Les complications de l'abord du segment V1 sont essentiellement nerveuses et lymphatiques. Une lésion du nerf phrénique ou du nerf pneumogastrique est possible, et doit être impérativement recherchée en cas d'intervention controlatérale. Le syndrome de Claude Bernard-Horner est fréquent et régresse le plus souvent avant 6 mois. Les plaies lymphatiques qui peuvent évoluer vers une lymphocèle voire un chylothorax sont traitées par alimentation parentérale, ponctions répétées ou reprise chirurgicale pour lymphostase.

Segment V2
La chirurgie directe de ce segment est devenue exceptionnelle. Elle est proposée en cas de pathologie associée, traumatique ou tumorale, nécessitant une décompression nerveuse ou la résection d'une lésion rachidienne. Les compressions intratransversaires de l'artère vertébrale sont désormais traitées par revascularisation au niveau du segment V3.

Segment V3
La voie d'abord est présternomastoïdienne étendue en haut jusqu'à l'apophyse mastoïde. La dissection est faite entre le muscle sterno-cléido-mastoïdien et la veine jugulaire interne. Le nerf spinal, qui passe au-dessous de l'apophyse mastoïde, est libéré et largement disséqué. L'apophyse de C1 est repérée, et les muscles angulaire de l'omoplate et du grand oblique, qui s'y insèrent, sont sectionnés. Le rameau antérieur du deuxième nerf cervical, qui est un excellent repère lors de la dissection, est alors sectionné, permettant l'exposition de l'artère vertébrale entre C1 et C2. Celle-ci est exposée sur 2 cm environ après hémostase prudente du plexus veineux périartériel.
Le pontage veineux carotidovertébral distal est la technique le plus utilisée. L'anastomose distale sur une artère fragile et de petit calibre est un geste chirurgical délicat. Afin d'éviter toute plicature ou traction anastomotique, lors des mouvements de rotation du cou, le trajet du pontage doit être le plus vertical possible ; l'anastomose proximale est donc effectuée le plus souvent sur la carotide primitive. Plus rarement, elle est faite sur la bifurcation carotidienne quand celle-ci est basse ou sur l'artère sous-clavière postscalénique quand l'axe carotidien est occlus.
La transposition directe de l'artère vertébrale, dans la carotide interne postbulbaire, peut être effectuée si le segment V3 est assez long ou siège d'une plicature, mais il est parfois nécessaire d'étendre la dissection en aval en réséquant l'apophyse transverse de C1 pour bénéficier d'une longueur d'artère vertébrale suffisante. Cette technique, moins pratiquée mais intéressante en cas d'absence de greffon, implique toutefois un clampage carotidien et vertébral simultané.
Les complications de l'abord du segment V3 sont dominées par la paralysie en général transitoire du nerf spinal et la périarthrite scapulohumérale de mécanisme imprécis.

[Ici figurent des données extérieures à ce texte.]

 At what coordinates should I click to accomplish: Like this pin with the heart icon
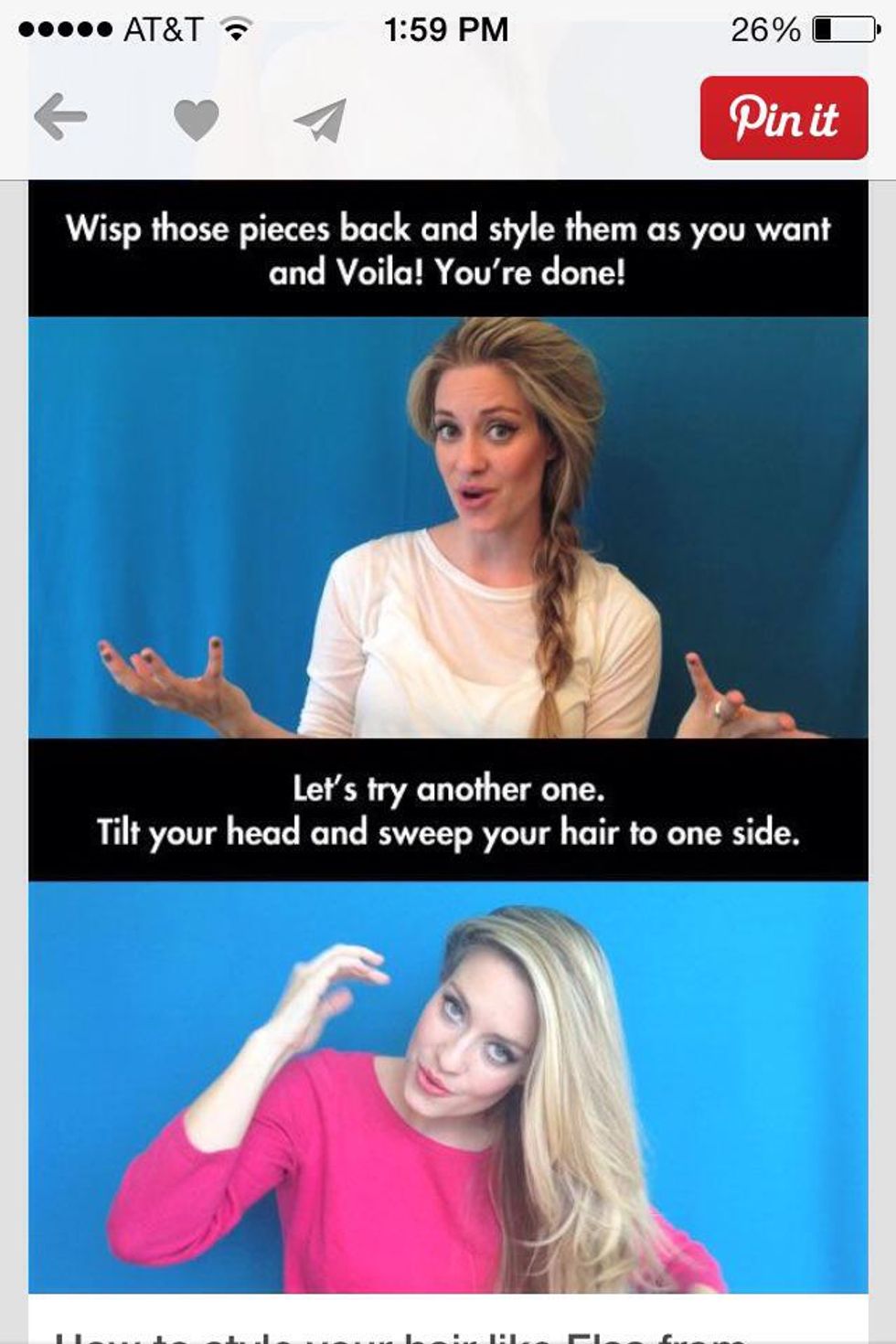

Les résultats de la chirurgie vertébrale sont bons avec une mortalité postopératoire inférieure à 1 % et la guérison des symptômes dans environ 85 % des cas.
Les complications neurologiques centrales sont rares et liées le plus souvent à une revascularisation carotidienne associée.
L'occlusion postopératoire précoce est plus fréquente lors de la revascularisation de l'artère vertébrale distale. Elle survient entre 5 et 10 % des cas, et est liée le plus souvent à une erreur dans la technique chirurgicale. Elle est fréquemment asymptomatique, mais elle peut entraîner une aggravation d'une IVB hémodynamique, voire exceptionnellement un infarctus du tronc cérébral, quand le réseau de suppléance est insuffisant.
Dans le cadre de la prévention des accidents thromboemboliques, les résultats sont superposables à ceux de la chirurgie carotidienne où il existe toutefois une mortalité coronarienne plus élevée.
Dans le cadre de l'IVB hémodynamique, les résultats à long terme sont plus aléatoires du fait de l'intrication de plusieurs mécanismes dans la physiopathologie de cette maladie.